Objective
Please rewrite the material below from the line containing "You are a computer-use agent. 415x299 pixels." through the end, that line included, with the requests kept as they are and every coordinate in the answers multiplied by 1.05 and rounded to a whole number, halves rounding up. Give only those lines.

━━━━━━━━━━━━━━━━

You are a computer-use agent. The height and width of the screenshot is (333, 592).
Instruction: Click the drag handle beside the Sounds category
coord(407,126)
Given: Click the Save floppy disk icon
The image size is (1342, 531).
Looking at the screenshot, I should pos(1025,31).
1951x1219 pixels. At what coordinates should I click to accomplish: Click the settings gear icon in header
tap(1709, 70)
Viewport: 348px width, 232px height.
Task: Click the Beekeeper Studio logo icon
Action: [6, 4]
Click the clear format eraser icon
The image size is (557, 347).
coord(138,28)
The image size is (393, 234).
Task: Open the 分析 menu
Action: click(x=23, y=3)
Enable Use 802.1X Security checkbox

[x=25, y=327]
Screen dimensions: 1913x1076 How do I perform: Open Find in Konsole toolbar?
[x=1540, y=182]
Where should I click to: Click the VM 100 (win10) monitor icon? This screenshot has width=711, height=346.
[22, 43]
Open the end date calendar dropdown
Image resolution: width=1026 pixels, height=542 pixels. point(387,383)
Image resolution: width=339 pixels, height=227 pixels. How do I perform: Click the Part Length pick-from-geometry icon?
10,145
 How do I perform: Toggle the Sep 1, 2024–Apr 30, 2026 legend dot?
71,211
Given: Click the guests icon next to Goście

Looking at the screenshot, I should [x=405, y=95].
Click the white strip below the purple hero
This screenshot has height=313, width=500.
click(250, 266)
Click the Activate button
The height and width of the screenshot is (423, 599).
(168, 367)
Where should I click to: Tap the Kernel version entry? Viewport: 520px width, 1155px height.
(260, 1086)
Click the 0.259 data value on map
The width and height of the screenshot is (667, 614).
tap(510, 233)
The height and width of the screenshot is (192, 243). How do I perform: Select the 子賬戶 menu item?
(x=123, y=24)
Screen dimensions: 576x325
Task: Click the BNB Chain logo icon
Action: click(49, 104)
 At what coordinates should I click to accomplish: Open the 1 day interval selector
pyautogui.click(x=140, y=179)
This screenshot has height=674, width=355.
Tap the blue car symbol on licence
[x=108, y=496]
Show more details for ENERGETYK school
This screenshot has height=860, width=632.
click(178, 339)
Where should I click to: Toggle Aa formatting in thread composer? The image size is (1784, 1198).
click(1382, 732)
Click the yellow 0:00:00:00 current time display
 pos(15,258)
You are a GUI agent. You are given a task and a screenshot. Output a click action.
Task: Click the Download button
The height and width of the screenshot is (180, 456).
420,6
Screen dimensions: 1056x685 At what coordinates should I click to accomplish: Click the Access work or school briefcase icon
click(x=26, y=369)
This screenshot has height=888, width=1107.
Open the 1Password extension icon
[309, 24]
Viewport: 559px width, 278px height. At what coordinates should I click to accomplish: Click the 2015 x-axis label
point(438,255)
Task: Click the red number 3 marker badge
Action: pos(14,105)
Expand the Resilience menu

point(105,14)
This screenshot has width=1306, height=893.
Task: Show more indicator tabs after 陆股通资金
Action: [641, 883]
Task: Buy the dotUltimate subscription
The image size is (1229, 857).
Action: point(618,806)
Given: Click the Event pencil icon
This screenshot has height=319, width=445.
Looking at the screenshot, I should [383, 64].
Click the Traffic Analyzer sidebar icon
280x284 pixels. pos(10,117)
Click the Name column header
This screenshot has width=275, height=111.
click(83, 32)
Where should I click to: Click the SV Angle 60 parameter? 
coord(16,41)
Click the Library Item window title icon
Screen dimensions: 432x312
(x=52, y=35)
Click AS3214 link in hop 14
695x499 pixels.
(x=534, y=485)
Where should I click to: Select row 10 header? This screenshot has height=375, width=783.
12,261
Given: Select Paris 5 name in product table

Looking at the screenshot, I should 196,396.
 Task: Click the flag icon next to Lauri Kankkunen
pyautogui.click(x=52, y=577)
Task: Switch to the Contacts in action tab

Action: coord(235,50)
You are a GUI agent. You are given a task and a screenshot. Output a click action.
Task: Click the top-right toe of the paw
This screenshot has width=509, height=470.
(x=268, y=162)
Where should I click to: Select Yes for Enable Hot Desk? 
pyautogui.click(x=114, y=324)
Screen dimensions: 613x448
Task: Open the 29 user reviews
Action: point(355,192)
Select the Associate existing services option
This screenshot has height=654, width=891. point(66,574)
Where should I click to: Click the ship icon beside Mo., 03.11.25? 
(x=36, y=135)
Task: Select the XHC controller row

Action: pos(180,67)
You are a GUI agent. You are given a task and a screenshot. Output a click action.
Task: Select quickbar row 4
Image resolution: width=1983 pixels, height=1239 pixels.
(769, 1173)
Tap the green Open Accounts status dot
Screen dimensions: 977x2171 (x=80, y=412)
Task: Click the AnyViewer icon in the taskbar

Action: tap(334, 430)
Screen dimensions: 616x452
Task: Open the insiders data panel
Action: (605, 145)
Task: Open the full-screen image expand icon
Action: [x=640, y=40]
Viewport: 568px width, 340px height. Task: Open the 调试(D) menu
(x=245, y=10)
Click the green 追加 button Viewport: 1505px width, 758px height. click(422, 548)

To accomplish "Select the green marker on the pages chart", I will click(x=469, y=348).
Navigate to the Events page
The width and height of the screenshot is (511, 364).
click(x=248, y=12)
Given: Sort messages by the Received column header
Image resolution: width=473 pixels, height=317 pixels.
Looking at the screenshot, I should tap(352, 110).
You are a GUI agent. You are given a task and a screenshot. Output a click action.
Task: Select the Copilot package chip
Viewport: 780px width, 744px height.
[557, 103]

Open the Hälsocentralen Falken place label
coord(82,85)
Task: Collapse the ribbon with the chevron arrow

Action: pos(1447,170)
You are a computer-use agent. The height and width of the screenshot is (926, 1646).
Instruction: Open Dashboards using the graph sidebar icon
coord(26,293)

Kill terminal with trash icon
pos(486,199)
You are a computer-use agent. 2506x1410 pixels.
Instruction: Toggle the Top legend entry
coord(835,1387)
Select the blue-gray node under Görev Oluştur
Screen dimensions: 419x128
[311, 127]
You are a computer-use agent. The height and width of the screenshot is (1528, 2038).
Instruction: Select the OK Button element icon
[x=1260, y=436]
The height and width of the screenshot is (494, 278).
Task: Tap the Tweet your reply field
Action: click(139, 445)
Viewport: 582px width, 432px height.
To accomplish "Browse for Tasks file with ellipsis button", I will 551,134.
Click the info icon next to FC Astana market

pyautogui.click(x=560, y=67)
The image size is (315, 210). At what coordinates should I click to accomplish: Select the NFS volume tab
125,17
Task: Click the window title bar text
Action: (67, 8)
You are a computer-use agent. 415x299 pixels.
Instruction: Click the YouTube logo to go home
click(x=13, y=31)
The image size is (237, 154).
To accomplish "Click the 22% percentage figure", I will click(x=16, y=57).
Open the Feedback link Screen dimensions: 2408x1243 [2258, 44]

━━━━━━━━━━━━━━━━

Result
You are a computer-use agent. 415x299 pixels.
Instruction: Click the YouTube logo to go home
click(x=14, y=33)
The image size is (237, 154).
To accomplish "Click the 22% percentage figure", I will click(x=17, y=60).
Open the Feedback link Screen dimensions: 2408x1243 [2371, 46]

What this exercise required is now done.